Имя Гоголя они с Юбиляром назвали почти одновременно. И вот погас свет, выполнен ритуал и голос Гоголя… Разумеется, вещал голосом Гоголя кто-то из тогдашних приятелей. Но кто, Дед не понял. Между тем, Николай Васильевич произнёс в тишине:

Обращаюсь к вам обоим. Судьбы ваши неразрывны будут. Один виновен будет в смерти другого. Но побеждён будет мёртвым, который жить будет вечно, а живой…

Что-то ещё сказал Гоголь о вечности, но так тихо и невнятно, что Дед не расслышал. Да и не придал тогда особого значения словам: забава и есть забава. Мало ли что тут произносилось у них во время сеансов. И кем – Пушкиным, Чайковским, Гёте…

 

Белиберда, конечно. Однако, врезалось в память каждое слово.

 

Музыковед искусно менял ритм выступления: то замирал в конце мало значащей фразы, то переходил к взволнованной декламации, потрясал ручонкой.

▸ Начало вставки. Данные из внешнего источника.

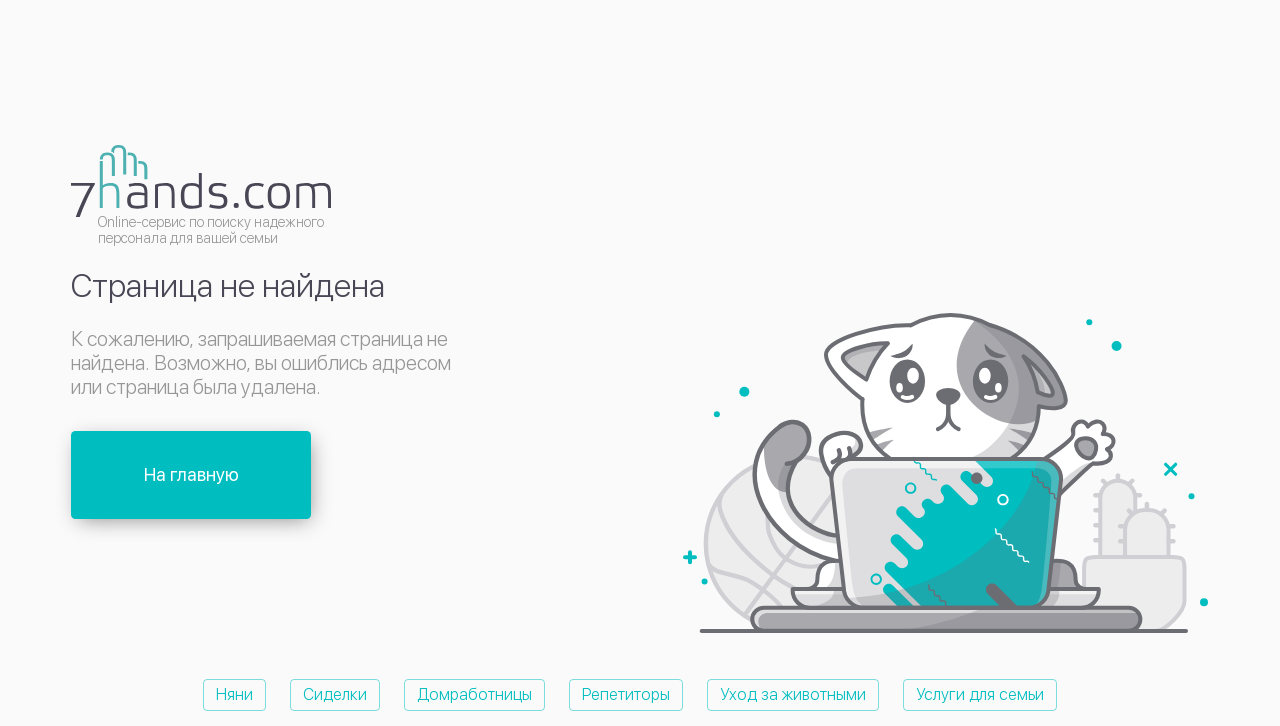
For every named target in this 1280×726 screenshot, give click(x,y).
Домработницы (474, 694)
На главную (191, 474)
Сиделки (335, 694)
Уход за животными (793, 694)
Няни (234, 694)
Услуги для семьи (980, 694)
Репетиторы (626, 694)
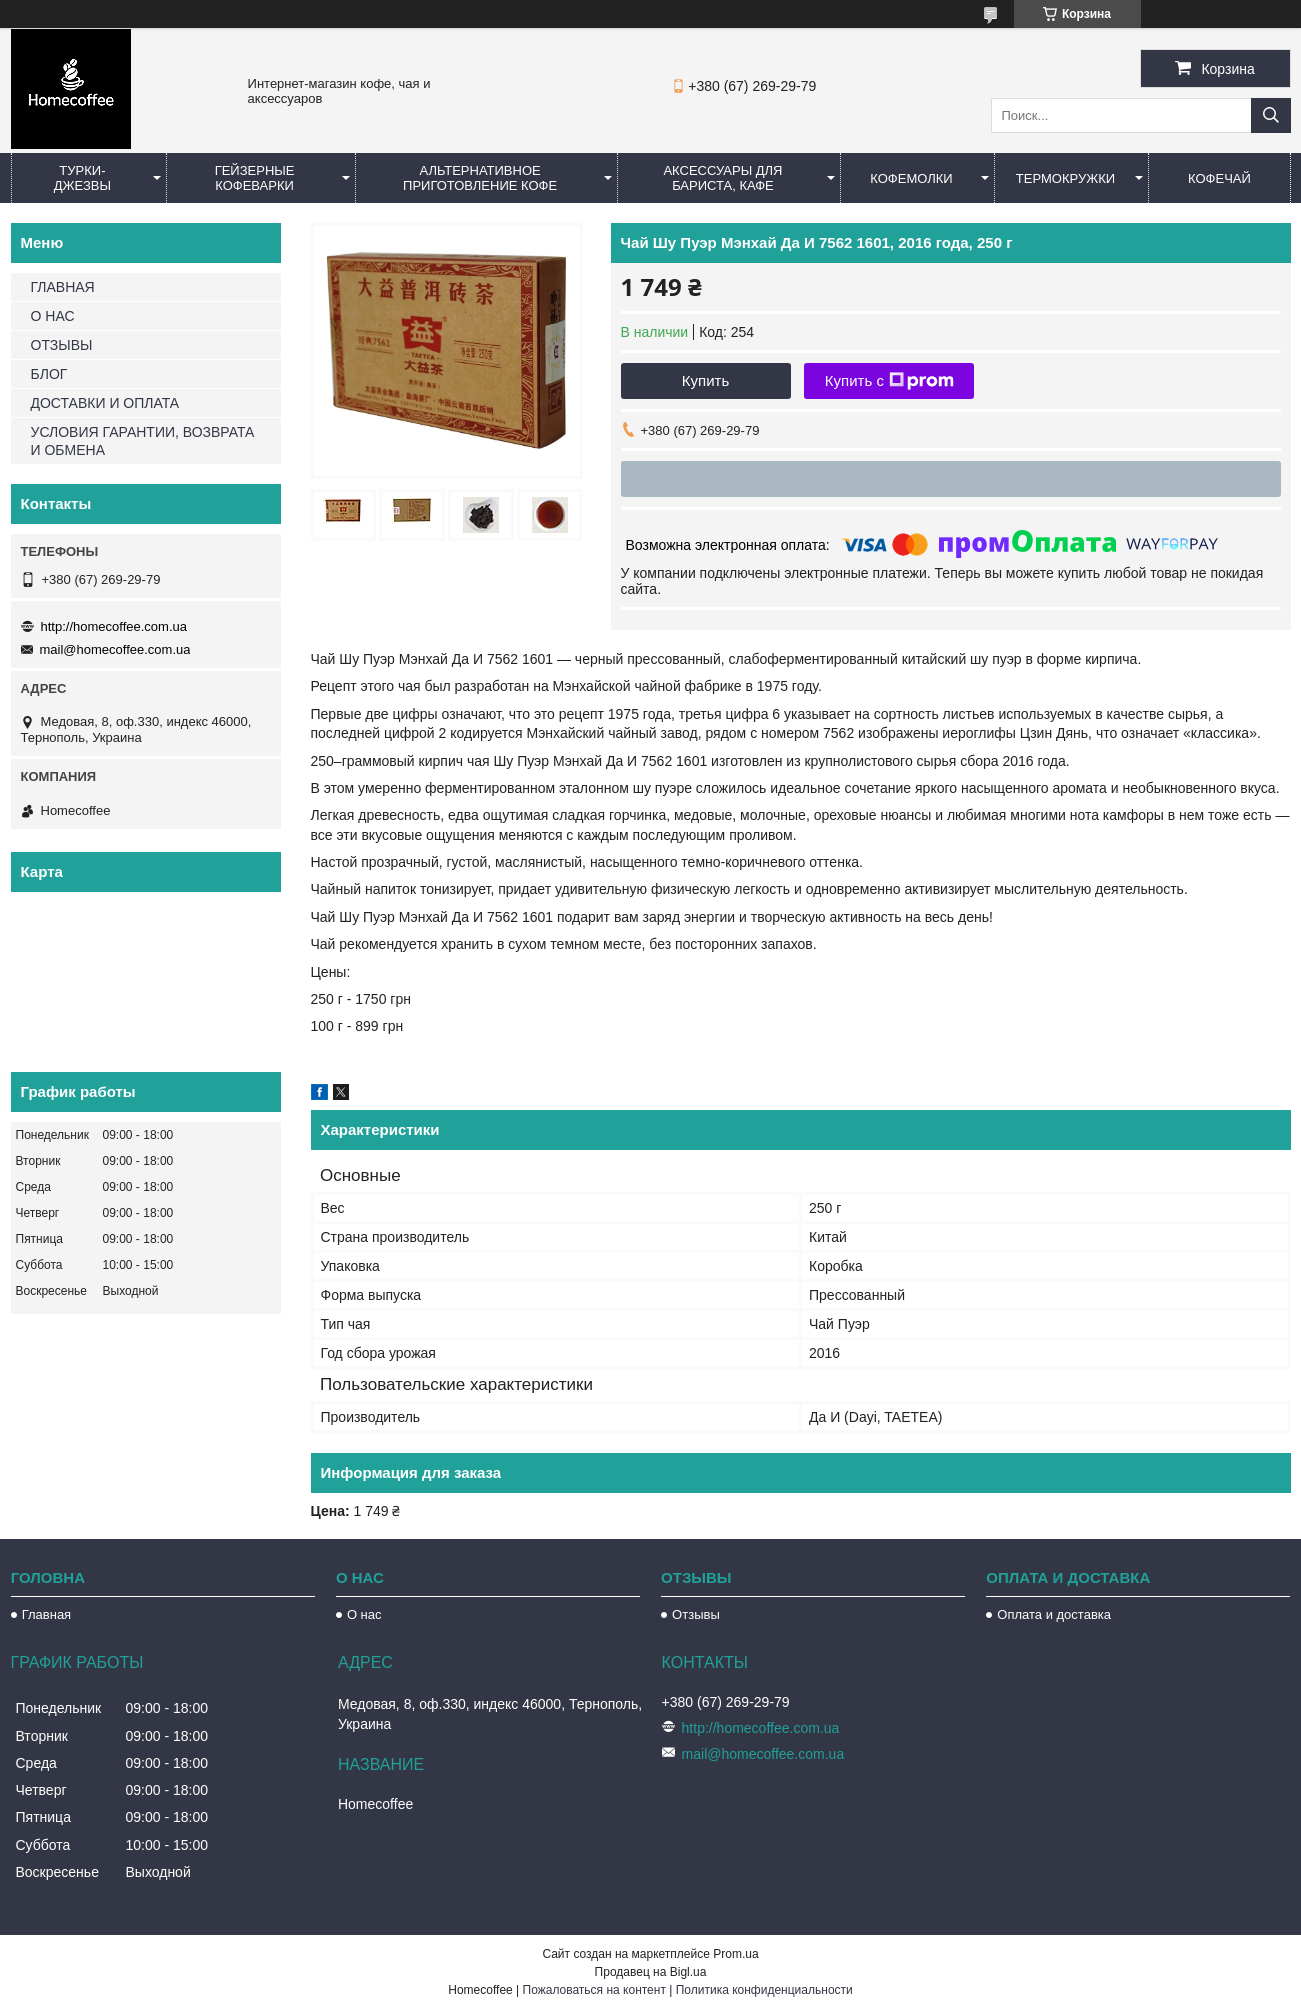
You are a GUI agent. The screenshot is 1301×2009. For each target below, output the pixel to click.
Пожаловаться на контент (594, 1990)
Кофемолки (911, 178)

Внезапно вспомнилось – торжествующий и гордый Музыковед входит в кабинет к Деду. В руках у него новенький авторский экземпляр его монографии о Деде. Казалось бы, повод для торжества вполне уместен, однако, именно торжество Музыковеда и возмутило Деда; ведь если бы не Дед, то и монографии никакой не было бы, ни написал бы, не издал… Потом Дед не привык видеть на лице Музыковеда самодовольное выражение. Разумеется, он знал о преданности его, о готовности, не задумываясь, выполнить любое его приказание, любую Дедову прихоть, и всё же… Да, он обрушил тогда на бедную голову Музыковеда столько сарказма и ядовитого презрения, что тот чуть не плакал от унижения. Ещё бы! Ведь всё это происходило при людях. Впрочем, для Деда это не имело никакого значения - при людях, без людей. Он так считает и этого достаточно.

Приблизить, обогреть, затем щёлкнуть по носу и отдалить – таковы были правила игры. Можно, разумеется, и наоборот, так как людишки на поверку оказывались хлипкими. Вот ты его раздавил, жизнь в нём еле теплится, да и та полна одной ненавистью к тебе, но стоит поманить лишь пальцем, и вот он уже вновь, забыв обиды и унижения, служит тебе, да ещё с большим рвением.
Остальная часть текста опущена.